Beberapa waktu silam, 250 ekor punai menghuni sangkar-sangkar di pelataran, berdampingan dengan jalak bali, cucak rawa, dan burung beo yang terlatih mengucap salam "selamat pagi". Tempo hari, di pekarangan nan indah itu ada pula kandang kera, beruang, singa, dan gajah. Melengkapi segala simbol "wah" itu, Saleh Hasan juga memelihara sebuah jip Mercy warna hijau lumut.

Di rumah yang nyaman itu Hasan saleh tinggal dengan istrinya, plus 4 orang pembantu dan 6 orang tukang kebun. Ketujuh anaknya tinggal di Jakarta, Denpasar, dan seorang sekolah di Los Angeles. Dengan status pegawai negeri golongan D yang bergaji sekitar Rp 400 ribu, kehidupan Saleh itu sering mengundang gunjingan. Saleh Hasan menolak tudingan hidup bermewah-mewah itu. Sebelum melanjutkan studi ke Akademi Hukum Militer (AHM) Jakarta, Saleh telah menamatkan Sekolah Menengah Kehakiman Atas (SMKA) Malang 1957, dan telah berpraktek sebagai jaksa di Mentok serta Pangkalpinang.

Selama memapaki awal karier itu, Saleh mengaku suka mencari obyekan kanan-kiri. Sesekali waktu, "saya berpraktek sebagai pengacara," tutur Saleh mengenang. Dia sempat pula direkrut Bakin, di awal Orde Baru. Tahun 1968, Saleh kembali aktif di jajaran kejaksaan. Jabatan Kepala Kejaksaan Negeri (Kajari) Lahat, Sum-Sel, dia sandang 1968, lalu pindah menjadi Kajari Purwakarta, Jawa Barat. Tahun 1975-1979 dia bertugas di Kejaksaan Tinggi Kal-Sel. Jabatan pamong praja mulai dia pegang 27 Juli 1979, setelah dia terpilih sebagai bupati OKU. Lantaran dinilai berprestasi baik, Juli 1984 jabatan Saleh sebagai bupati diperpanjang untuk jangka lima tahun.
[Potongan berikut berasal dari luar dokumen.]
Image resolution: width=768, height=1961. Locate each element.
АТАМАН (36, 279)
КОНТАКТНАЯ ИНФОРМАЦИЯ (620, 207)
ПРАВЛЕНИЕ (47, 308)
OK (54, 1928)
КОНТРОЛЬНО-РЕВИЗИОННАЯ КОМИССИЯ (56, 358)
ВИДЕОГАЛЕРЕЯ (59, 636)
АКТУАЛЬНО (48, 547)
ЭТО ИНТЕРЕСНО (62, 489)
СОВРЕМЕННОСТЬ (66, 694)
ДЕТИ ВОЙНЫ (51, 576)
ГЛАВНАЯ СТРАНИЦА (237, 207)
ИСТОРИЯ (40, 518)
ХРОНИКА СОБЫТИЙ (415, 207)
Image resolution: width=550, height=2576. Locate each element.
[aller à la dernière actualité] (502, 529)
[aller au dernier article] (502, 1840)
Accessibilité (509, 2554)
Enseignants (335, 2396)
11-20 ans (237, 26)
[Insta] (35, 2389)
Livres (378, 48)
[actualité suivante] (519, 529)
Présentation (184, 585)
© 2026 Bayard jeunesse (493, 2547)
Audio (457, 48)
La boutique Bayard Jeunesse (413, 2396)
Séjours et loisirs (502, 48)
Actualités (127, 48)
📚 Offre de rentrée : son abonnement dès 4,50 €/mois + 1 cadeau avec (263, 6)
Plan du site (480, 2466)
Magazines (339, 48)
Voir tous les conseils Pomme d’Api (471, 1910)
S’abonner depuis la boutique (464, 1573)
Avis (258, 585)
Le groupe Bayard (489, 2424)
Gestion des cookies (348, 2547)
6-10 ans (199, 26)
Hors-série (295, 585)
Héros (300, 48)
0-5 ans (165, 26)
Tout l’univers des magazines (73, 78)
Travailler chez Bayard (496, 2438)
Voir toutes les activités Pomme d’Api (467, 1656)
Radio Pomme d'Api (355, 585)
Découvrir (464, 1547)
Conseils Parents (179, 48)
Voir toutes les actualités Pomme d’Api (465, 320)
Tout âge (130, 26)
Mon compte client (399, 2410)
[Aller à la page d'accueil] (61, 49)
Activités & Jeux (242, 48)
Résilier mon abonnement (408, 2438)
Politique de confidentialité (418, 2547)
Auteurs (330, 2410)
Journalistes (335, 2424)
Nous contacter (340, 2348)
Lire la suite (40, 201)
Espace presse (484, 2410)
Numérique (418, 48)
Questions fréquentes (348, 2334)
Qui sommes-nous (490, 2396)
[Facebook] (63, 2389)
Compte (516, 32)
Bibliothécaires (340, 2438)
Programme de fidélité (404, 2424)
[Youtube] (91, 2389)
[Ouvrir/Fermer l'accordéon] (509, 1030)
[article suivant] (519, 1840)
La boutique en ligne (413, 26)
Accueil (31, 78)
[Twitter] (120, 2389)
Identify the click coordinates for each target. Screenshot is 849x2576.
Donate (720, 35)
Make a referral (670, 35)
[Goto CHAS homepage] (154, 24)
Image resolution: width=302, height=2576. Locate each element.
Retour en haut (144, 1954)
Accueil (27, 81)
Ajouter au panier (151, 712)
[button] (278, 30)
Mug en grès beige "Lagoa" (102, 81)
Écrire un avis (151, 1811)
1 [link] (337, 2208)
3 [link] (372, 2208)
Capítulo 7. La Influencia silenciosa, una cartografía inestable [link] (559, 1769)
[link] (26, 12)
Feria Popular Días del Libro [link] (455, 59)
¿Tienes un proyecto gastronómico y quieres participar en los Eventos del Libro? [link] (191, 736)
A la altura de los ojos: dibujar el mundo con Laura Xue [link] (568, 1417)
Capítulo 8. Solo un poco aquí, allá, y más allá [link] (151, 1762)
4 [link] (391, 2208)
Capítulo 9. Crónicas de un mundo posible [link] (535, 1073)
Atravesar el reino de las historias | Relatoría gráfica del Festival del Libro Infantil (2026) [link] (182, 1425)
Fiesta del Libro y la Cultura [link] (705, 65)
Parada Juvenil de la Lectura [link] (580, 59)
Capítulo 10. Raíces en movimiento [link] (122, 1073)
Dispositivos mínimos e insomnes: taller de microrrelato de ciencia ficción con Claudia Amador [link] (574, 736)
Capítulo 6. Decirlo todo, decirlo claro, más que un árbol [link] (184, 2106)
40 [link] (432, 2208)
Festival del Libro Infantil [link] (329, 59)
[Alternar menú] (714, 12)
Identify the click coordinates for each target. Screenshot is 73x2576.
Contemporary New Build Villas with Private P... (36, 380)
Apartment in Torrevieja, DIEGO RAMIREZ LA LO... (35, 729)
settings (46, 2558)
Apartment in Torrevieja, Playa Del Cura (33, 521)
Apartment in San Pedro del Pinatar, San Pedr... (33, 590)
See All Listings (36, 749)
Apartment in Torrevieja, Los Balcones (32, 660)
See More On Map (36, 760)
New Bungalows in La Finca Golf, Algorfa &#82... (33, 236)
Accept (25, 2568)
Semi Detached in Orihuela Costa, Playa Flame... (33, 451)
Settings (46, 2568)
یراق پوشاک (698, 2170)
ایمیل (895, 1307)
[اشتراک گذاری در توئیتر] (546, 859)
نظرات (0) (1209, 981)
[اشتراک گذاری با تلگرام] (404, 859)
Daerah OKU memang tanah kelahiran Saleh. Tak mengherankan kalau dia membangun rumah untuk hari tua. Soal pekarangan yang 5 ha? "Transmigran saja begitu datang ke sana, dulu, dikasih lima hektar. Apa itu kemewahan," ujar Saleh sengit. Untuk membangun rumah itu, kata Saleh, "Kayu, batu, dan pasir tidak beli". Maksudnya, kayu itu dipotong dari kebun sendiri, dan pasir-batu tinggal menggeruk dari sungai sekitar. Soal dana, Saleh mengaku gotong-royong, melibatkan anak dan orangtuanya, yang pensiunan bendahara Dinas Kesehatan setempat.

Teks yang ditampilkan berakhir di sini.